Reduction in the glomerular filtration surface, impairment of the selectivity of the filtration barrier, and the development of glomerulosclerosis are quite common findings in a series of nephropathies. Among the factors that trigger it, we can mention the increase in hydrostatic pressure in the glomerular capillaries and the increase in the filtration rate in the remaining nephrons, phenomena that promote stretching of the glomerular capillary, with consequent activation of innate immunity pathways, in response to mechanical stress, culminating in the development of a local inflammatory reaction. Once the inflammatory microenvironment is established, leukocyte infiltration begins to occur in the glomeruli, as well as an increase in the proliferation rate of mesangial cells and the exacerbated production of mesangial extracellular matrix, which is deposited between the capillary loops, leading to glomerulosclerosis [6,35].

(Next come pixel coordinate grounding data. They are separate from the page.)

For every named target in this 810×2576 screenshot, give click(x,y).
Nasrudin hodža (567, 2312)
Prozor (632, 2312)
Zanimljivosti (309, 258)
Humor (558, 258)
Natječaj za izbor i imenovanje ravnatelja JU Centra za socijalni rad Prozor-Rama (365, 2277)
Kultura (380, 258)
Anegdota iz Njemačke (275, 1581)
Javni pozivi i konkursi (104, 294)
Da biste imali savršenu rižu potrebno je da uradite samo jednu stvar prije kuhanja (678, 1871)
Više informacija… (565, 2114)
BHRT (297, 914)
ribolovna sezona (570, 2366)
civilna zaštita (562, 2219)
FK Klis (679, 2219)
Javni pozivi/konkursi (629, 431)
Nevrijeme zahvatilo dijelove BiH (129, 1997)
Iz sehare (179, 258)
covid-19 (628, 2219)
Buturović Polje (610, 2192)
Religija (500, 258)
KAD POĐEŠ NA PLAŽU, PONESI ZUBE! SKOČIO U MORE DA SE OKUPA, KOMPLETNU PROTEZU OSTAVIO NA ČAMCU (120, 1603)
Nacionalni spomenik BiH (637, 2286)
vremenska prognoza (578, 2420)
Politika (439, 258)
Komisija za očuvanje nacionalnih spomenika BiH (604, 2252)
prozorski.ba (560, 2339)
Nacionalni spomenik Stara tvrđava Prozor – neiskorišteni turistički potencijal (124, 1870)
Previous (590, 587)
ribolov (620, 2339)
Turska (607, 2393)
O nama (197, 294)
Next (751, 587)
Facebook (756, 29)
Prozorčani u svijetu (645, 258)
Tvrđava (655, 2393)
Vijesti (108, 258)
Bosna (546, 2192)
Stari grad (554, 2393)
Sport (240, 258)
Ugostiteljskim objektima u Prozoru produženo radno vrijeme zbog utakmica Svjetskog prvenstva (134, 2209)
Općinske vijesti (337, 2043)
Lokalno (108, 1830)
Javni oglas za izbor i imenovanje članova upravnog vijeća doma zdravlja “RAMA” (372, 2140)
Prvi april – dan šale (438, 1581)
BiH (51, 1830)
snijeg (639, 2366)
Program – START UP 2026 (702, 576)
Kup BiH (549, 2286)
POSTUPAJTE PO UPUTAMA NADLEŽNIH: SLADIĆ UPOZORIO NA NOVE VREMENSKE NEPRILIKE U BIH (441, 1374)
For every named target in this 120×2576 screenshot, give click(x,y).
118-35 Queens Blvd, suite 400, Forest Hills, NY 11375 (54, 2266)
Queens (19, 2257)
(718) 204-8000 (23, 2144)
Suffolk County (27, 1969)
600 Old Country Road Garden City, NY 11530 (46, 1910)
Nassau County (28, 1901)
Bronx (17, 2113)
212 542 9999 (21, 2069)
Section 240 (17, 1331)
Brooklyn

As expected, Losartan in monotherapy was partially effective in containing the development of glomerulosclerosis in the remnant model, but the association of this drug with a single inoculation of ASC-derived EVs reduced the percentage of glomerulosclerosis in group LOS + EV to values lower than those observed before the beginning of treatments and statistically similar to those observed in the control animals of the sham group. It is important to emphasize that, from a statistical point of view, the animals submitted to monotherapy with Losartan presented glomerular sclerosis values that did not differ from those observed in the animals kept without treatment, suggesting that the subcapsular application of EVs played an important local anti-inflammatory and antifibrotic role when associated with pharmacological RAAS blockade. These data are in line with our previous studies employing whole ASCs as a therapeutic tool and with those from Yang and collaborators, using an experimental model of focal segmental glomerulosclerosis (FSGS) in rats. According to the authors, intravenous infusion of bone marrow-derived MSCs reduced 24 h proteinuria and promoted the preservation of renal function in animals subjected to FSGS, in addition to promoting a decrease in the ratio between metallopeptidase Inhibitor 1 (TIMP1) and matrix metalloproteinase-9 (MMP9). The reduced TIMP-1/MMP9 ratio in the renal tissue of these rats may have strongly contributed to the reduction in extracellular matrix (ECM) deposition and, consequently, to detain the progression of FSGS [36].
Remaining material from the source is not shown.